◆ **Tasks for this exercise**:
- a) In the leg vise article, what did the writer put in a handheld drill to make the hole for the screw mechanism?
- b) Translate this sentence from the leg vise article into Spanish: "Installing the leg vise wasn’t too bad, but I did need to beef up the table leg that it was being installed on."

◆ **Selected excerpt**:
================
Installing a Leg Vise | Sliding Dovetail Wedge


In the center of my workshop sits a fully loaded Outfeed Assembly Table with leg vise, which is definitely the workhorse of the shop. This table gets used in every project that I take on, but it wasn’t until recently that I removed the leg vise from a different bench in the shop to the outfeed assembly table. Some might ask if the table is strong and secure enough to support the uses of a leg vise… you betcha it is.

Leg vise

The First Workbench

The first workbench in my shop was a long two by four construction and plywood style bench attached to the wall. Being the first bench in the shop you can probably imagine that it was slapped together just to have something to work off of, thinking “it’s only temporary”. Well, nearly four years later that bench is still here in my shop. That’s all about to change, which I’ll get into a little later.

removing leg vise

Sometime along the way Jay Bates and I collaborated on a vise project, a leg vise for my two by four workbench. It worked out great and did the job, but now I want to remove the two by four bench and build something a little more practical like a traditional style workbench. The shop might see a rearrangement from this project, but once again the main thing here is that I am trying to maximize my shop space. Before I remove the old two by four bench I need to relocate the leg vise that was previously installed and the only logical thing to do is to install it on my outfeed assembly table. There’s is nothing wrong with having a two by four workbench with a plywood surface, but for me it’s time to change things up.

removing leg vise

Installing the Leg Vise

Installing the leg vise wasn’t too bad, but I did need to beef up the table leg that it was being installed on. Before I get into how I did that, I had to drill a hole in the leg to accept the screw mechanism. Drilling the hole was pretty much straight forward due to the fact that I just used a forstner bit in my handheld drill to create a hole big enough for the screw to fit in, but the first step was to mark where the hole would be drilled.
================
◆ **Extracted records**:
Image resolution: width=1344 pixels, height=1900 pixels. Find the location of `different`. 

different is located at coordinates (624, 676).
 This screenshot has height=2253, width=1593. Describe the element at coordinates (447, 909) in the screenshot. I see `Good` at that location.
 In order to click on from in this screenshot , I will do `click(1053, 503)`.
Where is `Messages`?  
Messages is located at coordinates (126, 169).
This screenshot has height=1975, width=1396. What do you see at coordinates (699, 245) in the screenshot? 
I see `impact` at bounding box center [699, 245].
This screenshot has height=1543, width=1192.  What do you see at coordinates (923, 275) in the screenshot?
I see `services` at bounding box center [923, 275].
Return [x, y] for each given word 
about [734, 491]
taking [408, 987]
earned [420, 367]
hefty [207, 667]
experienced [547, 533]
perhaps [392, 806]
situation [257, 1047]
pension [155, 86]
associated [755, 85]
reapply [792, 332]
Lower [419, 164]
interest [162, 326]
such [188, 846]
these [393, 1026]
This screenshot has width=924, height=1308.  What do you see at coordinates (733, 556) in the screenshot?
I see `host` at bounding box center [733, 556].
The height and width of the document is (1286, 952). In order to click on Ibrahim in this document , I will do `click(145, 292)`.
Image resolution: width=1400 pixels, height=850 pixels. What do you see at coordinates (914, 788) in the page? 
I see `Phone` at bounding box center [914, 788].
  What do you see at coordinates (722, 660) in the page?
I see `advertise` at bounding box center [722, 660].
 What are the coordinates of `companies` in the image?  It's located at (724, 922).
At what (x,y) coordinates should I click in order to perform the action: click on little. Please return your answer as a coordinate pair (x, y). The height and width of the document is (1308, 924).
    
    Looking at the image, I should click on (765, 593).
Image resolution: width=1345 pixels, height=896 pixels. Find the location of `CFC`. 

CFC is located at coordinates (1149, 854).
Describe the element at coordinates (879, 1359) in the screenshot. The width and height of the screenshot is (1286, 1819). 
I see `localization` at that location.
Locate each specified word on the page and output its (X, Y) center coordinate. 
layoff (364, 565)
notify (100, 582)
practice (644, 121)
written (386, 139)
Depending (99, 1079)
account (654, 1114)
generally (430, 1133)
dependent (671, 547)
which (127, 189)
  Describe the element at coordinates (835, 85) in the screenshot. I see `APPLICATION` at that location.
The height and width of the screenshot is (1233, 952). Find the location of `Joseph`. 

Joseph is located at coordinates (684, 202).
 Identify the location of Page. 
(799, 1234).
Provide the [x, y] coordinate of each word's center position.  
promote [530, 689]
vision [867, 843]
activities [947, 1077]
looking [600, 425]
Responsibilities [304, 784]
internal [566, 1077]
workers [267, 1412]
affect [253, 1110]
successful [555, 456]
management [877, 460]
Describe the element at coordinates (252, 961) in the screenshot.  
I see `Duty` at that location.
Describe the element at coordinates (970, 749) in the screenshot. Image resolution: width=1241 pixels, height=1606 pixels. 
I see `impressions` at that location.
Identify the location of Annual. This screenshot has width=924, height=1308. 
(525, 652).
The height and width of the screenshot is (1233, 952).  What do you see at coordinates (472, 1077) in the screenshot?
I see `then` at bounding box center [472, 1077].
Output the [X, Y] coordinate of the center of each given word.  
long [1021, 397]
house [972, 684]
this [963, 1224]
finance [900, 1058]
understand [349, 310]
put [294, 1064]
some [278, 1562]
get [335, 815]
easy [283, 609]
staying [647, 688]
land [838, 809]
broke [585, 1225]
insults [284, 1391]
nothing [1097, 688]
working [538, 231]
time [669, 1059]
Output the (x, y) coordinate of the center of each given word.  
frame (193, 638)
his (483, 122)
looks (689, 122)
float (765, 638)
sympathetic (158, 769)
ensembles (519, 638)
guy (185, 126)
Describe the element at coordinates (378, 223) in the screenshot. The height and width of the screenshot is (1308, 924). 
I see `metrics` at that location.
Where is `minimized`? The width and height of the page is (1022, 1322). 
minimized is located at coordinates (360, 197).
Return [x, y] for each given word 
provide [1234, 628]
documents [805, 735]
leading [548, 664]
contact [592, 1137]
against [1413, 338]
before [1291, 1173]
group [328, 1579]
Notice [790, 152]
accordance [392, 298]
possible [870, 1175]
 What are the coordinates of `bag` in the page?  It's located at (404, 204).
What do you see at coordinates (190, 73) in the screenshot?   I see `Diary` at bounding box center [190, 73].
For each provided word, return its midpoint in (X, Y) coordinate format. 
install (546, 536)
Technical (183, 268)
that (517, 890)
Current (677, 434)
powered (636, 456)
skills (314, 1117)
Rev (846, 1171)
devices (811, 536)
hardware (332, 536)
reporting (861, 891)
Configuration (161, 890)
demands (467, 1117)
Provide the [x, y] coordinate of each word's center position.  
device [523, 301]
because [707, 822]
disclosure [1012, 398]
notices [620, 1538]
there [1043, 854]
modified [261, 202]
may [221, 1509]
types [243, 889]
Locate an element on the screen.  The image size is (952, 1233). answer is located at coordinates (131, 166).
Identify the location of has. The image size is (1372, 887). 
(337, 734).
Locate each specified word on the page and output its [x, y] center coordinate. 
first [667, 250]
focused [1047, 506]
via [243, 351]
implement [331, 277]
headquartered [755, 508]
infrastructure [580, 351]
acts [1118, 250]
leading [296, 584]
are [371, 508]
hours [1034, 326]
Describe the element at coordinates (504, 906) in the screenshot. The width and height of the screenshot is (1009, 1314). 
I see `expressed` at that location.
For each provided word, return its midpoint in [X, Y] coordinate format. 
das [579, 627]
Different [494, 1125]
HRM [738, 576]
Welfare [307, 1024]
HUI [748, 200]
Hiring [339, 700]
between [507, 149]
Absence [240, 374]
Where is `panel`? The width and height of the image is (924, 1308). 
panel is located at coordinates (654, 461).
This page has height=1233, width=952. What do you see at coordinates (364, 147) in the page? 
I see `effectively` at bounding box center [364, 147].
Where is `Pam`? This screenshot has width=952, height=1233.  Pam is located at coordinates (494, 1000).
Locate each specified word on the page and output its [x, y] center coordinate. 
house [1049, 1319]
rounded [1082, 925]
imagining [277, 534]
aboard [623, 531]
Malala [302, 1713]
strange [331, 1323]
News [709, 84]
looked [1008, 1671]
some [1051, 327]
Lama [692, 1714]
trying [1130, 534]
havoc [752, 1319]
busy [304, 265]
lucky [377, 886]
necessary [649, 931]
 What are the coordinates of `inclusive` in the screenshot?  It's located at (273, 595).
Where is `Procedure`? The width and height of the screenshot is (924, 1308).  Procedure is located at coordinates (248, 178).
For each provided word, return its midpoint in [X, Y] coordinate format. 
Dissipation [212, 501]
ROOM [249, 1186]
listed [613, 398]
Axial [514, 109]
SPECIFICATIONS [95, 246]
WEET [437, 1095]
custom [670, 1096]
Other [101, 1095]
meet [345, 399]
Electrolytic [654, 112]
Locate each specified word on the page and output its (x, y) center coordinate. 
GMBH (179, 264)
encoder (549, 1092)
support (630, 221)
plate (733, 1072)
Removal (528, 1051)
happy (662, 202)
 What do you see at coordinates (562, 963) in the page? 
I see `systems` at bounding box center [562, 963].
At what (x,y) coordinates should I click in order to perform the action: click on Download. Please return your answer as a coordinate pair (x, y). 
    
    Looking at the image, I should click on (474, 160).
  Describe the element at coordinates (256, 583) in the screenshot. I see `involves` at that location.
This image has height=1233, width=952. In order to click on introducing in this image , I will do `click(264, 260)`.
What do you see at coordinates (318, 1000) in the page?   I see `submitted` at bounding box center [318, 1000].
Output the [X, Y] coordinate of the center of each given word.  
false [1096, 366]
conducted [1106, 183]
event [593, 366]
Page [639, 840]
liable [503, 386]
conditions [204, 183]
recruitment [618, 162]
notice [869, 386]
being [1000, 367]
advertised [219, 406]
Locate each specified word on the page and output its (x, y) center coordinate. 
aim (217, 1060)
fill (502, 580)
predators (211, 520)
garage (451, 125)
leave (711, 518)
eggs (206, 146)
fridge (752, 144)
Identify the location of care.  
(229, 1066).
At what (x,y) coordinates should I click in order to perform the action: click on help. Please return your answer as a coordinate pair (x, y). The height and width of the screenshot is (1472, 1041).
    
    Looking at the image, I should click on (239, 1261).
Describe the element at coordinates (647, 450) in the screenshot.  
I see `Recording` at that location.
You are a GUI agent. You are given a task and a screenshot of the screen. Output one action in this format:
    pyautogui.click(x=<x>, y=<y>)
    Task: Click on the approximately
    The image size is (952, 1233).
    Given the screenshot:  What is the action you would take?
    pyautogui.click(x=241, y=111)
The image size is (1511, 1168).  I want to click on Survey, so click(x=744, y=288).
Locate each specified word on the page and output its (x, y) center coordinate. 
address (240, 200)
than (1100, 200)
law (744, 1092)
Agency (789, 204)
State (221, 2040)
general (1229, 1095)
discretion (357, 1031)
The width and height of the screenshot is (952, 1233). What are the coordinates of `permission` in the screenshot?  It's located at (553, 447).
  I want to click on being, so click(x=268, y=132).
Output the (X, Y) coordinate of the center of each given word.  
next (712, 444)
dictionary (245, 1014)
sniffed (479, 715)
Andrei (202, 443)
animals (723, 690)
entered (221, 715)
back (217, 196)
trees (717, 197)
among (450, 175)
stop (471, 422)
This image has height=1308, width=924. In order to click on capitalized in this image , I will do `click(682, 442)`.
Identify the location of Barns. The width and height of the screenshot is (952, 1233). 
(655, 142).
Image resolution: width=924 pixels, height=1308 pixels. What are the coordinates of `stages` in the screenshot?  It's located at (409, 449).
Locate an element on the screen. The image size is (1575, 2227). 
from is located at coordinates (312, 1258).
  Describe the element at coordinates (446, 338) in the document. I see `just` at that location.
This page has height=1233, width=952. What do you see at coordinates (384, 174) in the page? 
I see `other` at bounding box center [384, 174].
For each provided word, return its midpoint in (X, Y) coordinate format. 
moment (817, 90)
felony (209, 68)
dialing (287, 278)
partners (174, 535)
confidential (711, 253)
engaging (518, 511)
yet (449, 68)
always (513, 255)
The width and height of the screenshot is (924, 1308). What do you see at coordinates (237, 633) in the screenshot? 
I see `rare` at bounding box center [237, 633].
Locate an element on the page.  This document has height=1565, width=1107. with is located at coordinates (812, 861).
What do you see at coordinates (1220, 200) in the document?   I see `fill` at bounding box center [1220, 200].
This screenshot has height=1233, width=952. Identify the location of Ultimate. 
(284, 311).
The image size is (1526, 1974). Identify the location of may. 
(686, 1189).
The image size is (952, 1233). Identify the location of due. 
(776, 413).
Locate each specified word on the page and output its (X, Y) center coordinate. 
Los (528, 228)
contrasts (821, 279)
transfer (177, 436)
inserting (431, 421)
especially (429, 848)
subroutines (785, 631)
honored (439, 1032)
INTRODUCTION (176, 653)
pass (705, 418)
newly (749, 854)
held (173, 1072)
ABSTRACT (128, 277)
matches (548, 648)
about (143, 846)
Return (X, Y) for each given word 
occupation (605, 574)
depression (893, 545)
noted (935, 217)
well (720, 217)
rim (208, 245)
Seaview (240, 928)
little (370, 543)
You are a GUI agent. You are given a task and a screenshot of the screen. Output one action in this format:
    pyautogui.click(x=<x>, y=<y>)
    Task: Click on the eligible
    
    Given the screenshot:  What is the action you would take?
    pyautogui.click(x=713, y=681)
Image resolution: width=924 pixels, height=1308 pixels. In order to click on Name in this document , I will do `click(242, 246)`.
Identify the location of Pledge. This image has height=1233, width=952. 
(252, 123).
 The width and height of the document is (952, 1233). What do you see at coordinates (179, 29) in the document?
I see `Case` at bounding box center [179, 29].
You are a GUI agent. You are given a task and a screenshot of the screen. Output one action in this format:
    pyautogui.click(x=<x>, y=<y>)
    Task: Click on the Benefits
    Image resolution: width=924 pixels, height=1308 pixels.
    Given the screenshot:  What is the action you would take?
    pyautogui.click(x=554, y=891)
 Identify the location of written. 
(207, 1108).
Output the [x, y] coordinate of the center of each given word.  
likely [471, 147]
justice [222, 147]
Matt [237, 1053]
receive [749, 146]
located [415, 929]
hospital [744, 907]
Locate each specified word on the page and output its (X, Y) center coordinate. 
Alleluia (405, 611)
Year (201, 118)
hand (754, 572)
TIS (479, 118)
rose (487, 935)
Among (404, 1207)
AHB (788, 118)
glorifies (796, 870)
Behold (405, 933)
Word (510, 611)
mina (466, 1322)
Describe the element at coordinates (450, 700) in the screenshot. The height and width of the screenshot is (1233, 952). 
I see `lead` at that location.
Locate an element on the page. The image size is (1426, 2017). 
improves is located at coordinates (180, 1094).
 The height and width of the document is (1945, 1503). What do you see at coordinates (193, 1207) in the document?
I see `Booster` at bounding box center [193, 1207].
================
◆ **Worked solutions**:
- a) A forstner bit.

- b) Instalar el tornillo de pierna no fue tan difícil, pero sí tuve que reforzar la pata de la mesa en la que se estaba instalando.